Stored records
※ ※ ※

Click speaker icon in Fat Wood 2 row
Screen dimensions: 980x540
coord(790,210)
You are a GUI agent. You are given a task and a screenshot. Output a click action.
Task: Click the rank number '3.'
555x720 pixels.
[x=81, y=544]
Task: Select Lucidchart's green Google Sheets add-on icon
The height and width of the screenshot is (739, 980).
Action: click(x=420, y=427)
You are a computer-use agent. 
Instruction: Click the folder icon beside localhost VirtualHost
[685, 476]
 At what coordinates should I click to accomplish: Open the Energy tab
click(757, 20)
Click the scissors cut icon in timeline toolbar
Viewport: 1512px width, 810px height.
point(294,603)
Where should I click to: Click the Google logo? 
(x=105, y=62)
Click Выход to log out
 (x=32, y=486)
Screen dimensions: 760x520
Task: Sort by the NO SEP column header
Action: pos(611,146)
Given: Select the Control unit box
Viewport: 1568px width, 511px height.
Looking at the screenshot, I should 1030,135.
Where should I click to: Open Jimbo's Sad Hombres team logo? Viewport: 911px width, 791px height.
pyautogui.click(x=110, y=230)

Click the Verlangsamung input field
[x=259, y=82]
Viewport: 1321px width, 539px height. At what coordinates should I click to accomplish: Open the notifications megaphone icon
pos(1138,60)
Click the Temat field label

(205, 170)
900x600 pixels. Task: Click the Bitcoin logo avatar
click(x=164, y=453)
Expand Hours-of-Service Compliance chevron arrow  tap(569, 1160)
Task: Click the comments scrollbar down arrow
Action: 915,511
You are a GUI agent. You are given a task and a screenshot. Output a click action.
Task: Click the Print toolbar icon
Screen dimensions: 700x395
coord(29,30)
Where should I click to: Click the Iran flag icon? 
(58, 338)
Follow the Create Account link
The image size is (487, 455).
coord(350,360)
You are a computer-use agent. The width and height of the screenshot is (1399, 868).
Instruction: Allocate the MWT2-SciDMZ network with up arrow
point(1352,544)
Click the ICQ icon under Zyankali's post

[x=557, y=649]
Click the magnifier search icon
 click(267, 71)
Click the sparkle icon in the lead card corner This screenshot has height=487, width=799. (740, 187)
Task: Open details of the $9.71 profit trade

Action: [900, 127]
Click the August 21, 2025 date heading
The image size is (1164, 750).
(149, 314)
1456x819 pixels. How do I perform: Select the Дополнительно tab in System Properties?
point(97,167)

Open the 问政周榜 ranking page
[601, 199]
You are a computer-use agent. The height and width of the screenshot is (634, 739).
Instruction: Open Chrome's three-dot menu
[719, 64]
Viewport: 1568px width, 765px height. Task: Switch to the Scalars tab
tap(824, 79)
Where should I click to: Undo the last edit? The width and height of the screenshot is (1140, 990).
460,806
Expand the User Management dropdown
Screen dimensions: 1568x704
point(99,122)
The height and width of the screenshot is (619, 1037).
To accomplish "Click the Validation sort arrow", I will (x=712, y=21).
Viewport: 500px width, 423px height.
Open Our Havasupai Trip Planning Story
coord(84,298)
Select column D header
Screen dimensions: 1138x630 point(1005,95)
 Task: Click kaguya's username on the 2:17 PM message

※ ※ ※

→ **WHAT THE TASK REQUIRES**:
Output all of the data again. Match it exactly.

→ **TASK ANSWER**:
Click speaker icon in Fat Wood 2 row
Screen dimensions: 980x540
coord(790,210)
You are a GUI agent. You are given a task and a screenshot. Output a click action.
Task: Click the rank number '3.'
555x720 pixels.
[x=81, y=544]
Task: Select Lucidchart's green Google Sheets add-on icon
The height and width of the screenshot is (739, 980).
Action: click(x=420, y=427)
You are a computer-use agent. 
Instruction: Click the folder icon beside localhost VirtualHost
[685, 476]
 At what coordinates should I click to accomplish: Open the Energy tab
click(757, 20)
Click the scissors cut icon in timeline toolbar
Viewport: 1512px width, 810px height.
point(294,603)
Where should I click to: Click the Google logo? 
(x=105, y=62)
Click Выход to log out
 (x=32, y=486)
Screen dimensions: 760x520
Task: Sort by the NO SEP column header
Action: pos(611,146)
Given: Select the Control unit box
Viewport: 1568px width, 511px height.
Looking at the screenshot, I should 1030,135.
Where should I click to: Open Jimbo's Sad Hombres team logo? Viewport: 911px width, 791px height.
pyautogui.click(x=110, y=230)

Click the Verlangsamung input field
[x=259, y=82]
Viewport: 1321px width, 539px height. At what coordinates should I click to accomplish: Open the notifications megaphone icon
pos(1138,60)
Click the Temat field label

(205, 170)
900x600 pixels. Task: Click the Bitcoin logo avatar
click(x=164, y=453)
Expand Hours-of-Service Compliance chevron arrow  tap(569, 1160)
Task: Click the comments scrollbar down arrow
Action: 915,511
You are a GUI agent. You are given a task and a screenshot. Output a click action.
Task: Click the Print toolbar icon
Screen dimensions: 700x395
coord(29,30)
Where should I click to: Click the Iran flag icon? 
(58, 338)
Follow the Create Account link
The image size is (487, 455).
coord(350,360)
You are a computer-use agent. The width and height of the screenshot is (1399, 868).
Instruction: Allocate the MWT2-SciDMZ network with up arrow
point(1352,544)
Click the ICQ icon under Zyankali's post

[x=557, y=649]
Click the magnifier search icon
 click(267, 71)
Click the sparkle icon in the lead card corner This screenshot has height=487, width=799. (740, 187)
Task: Open details of the $9.71 profit trade

Action: [900, 127]
Click the August 21, 2025 date heading
The image size is (1164, 750).
(149, 314)
1456x819 pixels. How do I perform: Select the Дополнительно tab in System Properties?
point(97,167)

Open the 问政周榜 ranking page
[601, 199]
You are a computer-use agent. The height and width of the screenshot is (634, 739).
Instruction: Open Chrome's three-dot menu
[719, 64]
Viewport: 1568px width, 765px height. Task: Switch to the Scalars tab
tap(824, 79)
Where should I click to: Undo the last edit? The width and height of the screenshot is (1140, 990).
460,806
Expand the User Management dropdown
Screen dimensions: 1568x704
point(99,122)
The height and width of the screenshot is (619, 1037).
To accomplish "Click the Validation sort arrow", I will (x=712, y=21).
Viewport: 500px width, 423px height.
Open Our Havasupai Trip Planning Story
coord(84,298)
Select column D header
Screen dimensions: 1138x630 point(1005,95)
 Task: Click kaguya's username on the 2:17 PM message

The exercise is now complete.